### Provided information
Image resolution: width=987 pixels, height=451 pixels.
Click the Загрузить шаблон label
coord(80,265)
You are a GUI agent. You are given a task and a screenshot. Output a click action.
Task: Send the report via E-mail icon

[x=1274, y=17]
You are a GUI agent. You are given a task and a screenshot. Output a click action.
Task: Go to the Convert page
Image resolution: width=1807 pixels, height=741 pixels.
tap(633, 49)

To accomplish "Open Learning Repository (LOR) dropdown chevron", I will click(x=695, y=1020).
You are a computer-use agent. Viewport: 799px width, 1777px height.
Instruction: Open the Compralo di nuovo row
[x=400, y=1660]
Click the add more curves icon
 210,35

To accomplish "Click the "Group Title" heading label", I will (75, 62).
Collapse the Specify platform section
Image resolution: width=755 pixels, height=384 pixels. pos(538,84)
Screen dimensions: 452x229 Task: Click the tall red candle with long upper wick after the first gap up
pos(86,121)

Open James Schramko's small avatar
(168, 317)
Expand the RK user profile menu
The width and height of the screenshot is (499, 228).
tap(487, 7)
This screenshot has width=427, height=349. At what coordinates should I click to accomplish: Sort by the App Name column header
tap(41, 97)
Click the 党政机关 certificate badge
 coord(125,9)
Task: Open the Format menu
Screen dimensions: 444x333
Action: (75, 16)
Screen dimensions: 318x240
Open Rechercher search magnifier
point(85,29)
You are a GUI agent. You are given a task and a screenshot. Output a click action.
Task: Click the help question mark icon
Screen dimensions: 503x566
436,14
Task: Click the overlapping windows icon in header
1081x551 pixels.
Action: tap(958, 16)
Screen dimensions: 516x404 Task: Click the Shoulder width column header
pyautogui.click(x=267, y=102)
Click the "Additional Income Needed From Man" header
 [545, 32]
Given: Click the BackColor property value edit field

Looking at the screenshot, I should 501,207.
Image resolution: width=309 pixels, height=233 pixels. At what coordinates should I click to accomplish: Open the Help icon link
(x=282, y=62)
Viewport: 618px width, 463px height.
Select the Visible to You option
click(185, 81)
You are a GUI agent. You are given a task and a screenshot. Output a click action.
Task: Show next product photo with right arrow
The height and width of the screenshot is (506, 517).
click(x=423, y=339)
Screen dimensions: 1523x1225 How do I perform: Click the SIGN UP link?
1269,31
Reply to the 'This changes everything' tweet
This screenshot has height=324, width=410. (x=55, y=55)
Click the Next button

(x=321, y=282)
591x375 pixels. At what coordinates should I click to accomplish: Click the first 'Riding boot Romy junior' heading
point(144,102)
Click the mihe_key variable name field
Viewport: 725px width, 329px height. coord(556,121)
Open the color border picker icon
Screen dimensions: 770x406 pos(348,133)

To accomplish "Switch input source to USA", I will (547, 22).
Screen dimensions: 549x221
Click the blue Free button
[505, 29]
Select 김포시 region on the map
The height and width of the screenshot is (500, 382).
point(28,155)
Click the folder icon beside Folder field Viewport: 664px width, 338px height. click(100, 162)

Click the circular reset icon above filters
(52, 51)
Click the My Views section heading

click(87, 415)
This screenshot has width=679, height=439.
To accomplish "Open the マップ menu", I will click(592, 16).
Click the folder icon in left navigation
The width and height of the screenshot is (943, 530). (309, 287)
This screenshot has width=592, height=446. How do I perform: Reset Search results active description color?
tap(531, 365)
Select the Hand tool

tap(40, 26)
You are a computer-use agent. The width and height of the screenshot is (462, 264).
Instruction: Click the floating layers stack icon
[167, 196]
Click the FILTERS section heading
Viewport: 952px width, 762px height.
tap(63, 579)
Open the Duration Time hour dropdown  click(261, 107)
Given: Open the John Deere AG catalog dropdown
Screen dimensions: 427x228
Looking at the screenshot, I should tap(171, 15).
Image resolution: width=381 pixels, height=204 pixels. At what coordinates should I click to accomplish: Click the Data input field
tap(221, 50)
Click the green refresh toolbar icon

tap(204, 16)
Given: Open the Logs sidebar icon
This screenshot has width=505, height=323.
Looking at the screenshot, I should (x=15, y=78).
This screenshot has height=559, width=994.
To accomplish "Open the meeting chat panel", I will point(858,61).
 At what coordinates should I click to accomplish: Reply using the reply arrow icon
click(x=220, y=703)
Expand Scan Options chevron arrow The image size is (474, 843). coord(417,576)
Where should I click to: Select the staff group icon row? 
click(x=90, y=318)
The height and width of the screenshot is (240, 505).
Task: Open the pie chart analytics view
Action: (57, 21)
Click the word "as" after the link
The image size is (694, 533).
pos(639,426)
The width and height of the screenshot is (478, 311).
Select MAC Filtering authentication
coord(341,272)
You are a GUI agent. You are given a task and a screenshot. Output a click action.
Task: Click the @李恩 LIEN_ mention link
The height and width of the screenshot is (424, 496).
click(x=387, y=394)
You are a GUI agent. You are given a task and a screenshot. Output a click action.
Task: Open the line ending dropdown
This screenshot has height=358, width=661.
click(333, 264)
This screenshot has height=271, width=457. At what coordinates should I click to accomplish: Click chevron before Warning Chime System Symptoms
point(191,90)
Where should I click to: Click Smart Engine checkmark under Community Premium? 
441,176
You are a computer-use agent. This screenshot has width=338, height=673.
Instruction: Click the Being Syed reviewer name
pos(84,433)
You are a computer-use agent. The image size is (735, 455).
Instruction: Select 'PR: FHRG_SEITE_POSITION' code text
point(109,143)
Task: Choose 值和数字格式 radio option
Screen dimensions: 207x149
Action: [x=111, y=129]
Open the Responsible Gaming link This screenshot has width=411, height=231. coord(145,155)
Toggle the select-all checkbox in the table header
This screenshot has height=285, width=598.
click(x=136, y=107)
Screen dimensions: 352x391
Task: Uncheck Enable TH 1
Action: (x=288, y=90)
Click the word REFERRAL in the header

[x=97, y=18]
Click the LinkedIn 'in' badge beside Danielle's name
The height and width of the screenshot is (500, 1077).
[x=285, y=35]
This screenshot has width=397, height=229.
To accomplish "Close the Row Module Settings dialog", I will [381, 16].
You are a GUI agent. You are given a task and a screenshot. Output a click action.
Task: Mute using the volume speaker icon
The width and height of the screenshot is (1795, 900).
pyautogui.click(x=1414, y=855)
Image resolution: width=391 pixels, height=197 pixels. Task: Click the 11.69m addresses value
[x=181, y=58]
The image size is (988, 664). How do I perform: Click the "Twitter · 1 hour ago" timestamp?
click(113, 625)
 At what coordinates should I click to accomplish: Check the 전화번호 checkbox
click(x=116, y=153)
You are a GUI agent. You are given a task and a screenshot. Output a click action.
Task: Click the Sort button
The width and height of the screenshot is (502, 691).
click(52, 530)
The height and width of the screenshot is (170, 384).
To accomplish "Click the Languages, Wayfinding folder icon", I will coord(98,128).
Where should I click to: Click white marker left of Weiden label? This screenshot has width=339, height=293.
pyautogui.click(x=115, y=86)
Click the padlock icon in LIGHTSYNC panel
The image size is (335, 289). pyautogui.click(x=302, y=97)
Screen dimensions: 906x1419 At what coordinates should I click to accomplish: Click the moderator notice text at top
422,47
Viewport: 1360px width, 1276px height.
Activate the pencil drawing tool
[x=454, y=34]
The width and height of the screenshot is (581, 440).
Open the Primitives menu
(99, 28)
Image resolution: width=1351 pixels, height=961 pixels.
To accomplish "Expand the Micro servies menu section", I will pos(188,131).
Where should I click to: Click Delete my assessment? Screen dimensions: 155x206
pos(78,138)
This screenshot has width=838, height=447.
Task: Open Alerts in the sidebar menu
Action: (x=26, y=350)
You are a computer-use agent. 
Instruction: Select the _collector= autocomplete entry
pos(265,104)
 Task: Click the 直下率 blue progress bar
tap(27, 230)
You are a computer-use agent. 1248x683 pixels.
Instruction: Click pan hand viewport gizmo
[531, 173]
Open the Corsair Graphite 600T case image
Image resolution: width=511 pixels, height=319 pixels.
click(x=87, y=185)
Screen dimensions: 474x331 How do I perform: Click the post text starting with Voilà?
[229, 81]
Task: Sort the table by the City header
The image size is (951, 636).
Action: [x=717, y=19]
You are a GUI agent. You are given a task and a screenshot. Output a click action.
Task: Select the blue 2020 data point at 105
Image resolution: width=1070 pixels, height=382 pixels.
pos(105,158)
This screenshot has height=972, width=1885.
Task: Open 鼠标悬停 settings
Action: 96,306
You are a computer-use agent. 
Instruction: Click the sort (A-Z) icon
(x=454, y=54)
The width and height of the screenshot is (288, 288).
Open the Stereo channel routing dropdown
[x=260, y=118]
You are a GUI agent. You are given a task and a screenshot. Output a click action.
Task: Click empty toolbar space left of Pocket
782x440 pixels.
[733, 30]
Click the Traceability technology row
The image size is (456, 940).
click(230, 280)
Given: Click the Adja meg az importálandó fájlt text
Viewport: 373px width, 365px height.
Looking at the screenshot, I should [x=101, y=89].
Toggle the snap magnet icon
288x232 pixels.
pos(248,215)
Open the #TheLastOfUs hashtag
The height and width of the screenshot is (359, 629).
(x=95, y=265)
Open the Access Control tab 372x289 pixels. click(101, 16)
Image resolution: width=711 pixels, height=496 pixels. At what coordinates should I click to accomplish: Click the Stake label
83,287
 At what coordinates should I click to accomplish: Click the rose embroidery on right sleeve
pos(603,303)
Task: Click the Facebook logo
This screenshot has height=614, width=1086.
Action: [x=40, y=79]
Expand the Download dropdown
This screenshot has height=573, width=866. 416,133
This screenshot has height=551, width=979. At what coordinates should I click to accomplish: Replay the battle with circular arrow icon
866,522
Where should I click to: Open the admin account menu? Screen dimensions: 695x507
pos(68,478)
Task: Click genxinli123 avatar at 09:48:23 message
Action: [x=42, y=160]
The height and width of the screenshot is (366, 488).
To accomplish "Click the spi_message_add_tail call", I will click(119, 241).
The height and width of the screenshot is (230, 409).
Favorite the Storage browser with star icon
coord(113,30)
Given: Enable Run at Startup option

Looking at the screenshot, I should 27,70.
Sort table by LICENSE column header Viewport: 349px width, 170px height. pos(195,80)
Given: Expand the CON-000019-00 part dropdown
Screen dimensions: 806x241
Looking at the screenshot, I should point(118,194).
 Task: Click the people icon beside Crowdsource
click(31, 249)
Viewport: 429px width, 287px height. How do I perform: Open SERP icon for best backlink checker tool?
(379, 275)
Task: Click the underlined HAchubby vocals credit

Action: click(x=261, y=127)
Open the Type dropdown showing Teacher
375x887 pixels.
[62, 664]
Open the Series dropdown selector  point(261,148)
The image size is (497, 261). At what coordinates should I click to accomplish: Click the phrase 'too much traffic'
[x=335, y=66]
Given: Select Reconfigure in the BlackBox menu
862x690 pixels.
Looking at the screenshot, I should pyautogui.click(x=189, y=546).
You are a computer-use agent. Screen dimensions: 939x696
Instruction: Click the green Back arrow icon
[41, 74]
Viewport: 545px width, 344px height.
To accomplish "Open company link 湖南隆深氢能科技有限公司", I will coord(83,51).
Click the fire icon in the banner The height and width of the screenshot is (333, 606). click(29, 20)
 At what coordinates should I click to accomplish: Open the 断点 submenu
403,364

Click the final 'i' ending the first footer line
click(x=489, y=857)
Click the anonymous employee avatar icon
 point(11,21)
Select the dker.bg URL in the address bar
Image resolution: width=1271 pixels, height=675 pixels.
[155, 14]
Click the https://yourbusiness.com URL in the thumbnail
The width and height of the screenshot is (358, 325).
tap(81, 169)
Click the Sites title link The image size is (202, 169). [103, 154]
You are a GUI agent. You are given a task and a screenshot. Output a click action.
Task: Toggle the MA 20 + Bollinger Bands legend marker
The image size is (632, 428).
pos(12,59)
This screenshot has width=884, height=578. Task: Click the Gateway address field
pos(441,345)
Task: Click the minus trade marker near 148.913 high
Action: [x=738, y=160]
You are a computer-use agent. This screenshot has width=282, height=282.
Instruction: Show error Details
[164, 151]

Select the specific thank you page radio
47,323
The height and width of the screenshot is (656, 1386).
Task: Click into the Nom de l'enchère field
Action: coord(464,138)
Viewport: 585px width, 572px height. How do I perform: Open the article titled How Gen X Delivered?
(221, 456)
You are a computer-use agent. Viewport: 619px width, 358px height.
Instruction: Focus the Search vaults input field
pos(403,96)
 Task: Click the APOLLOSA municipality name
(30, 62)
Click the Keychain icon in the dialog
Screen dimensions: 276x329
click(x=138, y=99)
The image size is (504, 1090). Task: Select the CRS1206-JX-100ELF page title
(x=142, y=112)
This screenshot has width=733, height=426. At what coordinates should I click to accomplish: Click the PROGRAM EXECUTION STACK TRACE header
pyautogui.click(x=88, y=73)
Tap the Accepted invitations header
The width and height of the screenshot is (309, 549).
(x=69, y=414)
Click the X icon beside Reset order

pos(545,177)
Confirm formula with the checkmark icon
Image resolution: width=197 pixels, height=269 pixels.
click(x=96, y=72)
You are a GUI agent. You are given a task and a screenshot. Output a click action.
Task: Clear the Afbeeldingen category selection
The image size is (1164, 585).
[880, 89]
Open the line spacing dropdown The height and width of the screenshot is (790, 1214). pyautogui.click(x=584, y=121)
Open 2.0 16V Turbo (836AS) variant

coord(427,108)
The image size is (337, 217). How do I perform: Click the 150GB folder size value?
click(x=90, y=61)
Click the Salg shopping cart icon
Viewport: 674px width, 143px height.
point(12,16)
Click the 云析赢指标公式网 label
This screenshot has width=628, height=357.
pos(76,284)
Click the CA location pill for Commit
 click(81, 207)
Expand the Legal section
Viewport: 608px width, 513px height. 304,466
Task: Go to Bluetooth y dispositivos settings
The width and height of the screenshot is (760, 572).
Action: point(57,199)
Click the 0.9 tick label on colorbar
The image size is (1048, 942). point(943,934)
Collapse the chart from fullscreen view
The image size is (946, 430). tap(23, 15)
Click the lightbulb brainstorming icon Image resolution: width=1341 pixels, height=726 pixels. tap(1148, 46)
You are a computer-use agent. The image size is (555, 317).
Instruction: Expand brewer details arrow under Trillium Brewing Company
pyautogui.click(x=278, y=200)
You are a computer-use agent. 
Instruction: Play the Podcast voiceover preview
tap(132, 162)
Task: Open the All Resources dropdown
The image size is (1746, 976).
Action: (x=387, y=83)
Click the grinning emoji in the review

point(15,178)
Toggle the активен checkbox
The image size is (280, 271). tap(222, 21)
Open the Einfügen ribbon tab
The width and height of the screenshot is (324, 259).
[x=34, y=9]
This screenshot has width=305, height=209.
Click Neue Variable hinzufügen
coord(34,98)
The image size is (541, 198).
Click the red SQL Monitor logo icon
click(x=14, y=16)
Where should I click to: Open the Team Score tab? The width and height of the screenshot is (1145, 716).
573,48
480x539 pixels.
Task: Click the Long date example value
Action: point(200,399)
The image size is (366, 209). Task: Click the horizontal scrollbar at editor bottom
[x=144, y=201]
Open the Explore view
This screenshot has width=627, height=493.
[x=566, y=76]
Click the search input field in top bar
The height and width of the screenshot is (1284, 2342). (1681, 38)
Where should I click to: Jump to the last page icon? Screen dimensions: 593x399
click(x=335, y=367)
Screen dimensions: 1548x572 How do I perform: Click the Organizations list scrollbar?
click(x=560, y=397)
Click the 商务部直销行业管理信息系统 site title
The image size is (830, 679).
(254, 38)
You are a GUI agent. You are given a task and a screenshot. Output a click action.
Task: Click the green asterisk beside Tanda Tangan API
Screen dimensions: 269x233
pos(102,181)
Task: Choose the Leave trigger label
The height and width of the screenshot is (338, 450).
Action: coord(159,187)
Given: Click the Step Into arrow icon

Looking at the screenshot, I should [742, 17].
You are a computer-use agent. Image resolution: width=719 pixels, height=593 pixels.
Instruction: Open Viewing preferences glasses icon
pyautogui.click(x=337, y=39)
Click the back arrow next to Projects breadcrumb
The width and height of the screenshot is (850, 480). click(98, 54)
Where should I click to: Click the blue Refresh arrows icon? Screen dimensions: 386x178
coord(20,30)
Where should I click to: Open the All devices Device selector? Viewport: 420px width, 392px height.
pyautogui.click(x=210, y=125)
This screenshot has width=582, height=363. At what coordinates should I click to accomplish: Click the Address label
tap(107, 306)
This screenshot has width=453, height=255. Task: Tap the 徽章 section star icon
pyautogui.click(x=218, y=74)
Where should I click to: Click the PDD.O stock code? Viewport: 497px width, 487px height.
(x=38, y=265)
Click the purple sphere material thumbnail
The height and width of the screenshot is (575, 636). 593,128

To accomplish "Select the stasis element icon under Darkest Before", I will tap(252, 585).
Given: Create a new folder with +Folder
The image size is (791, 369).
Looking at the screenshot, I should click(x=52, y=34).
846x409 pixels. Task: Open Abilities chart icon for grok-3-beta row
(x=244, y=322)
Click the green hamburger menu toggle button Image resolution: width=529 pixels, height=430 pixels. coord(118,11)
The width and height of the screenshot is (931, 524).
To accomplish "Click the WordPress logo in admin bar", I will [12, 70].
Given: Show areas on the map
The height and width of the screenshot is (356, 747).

### Work task
Restate the listing exactly, starting at its first line and ending at the line where "Task: Click the overlapping" occurs; include both and no other lines.

### Answer to this task
Image resolution: width=987 pixels, height=451 pixels.
Click the Загрузить шаблон label
coord(80,265)
You are a GUI agent. You are given a task and a screenshot. Output a click action.
Task: Send the report via E-mail icon

[x=1274, y=17]
You are a GUI agent. You are given a task and a screenshot. Output a click action.
Task: Go to the Convert page
Image resolution: width=1807 pixels, height=741 pixels.
tap(633, 49)

To accomplish "Open Learning Repository (LOR) dropdown chevron", I will click(x=695, y=1020).
You are a computer-use agent. Viewport: 799px width, 1777px height.
Instruction: Open the Compralo di nuovo row
[x=400, y=1660]
Click the add more curves icon
 210,35

To accomplish "Click the "Group Title" heading label", I will (75, 62).
Collapse the Specify platform section
Image resolution: width=755 pixels, height=384 pixels. pos(538,84)
Screen dimensions: 452x229 Task: Click the tall red candle with long upper wick after the first gap up
pos(86,121)

Open James Schramko's small avatar
(168, 317)
Expand the RK user profile menu
The width and height of the screenshot is (499, 228).
tap(487, 7)
This screenshot has width=427, height=349. At what coordinates should I click to accomplish: Sort by the App Name column header
tap(41, 97)
Click the 党政机关 certificate badge
 coord(125,9)
Task: Open the Format menu
Screen dimensions: 444x333
Action: (75, 16)
Screen dimensions: 318x240
Open Rechercher search magnifier
point(85,29)
You are a GUI agent. You are given a task and a screenshot. Output a click action.
Task: Click the help question mark icon
Screen dimensions: 503x566
436,14
Task: Click the overlapping windows icon in header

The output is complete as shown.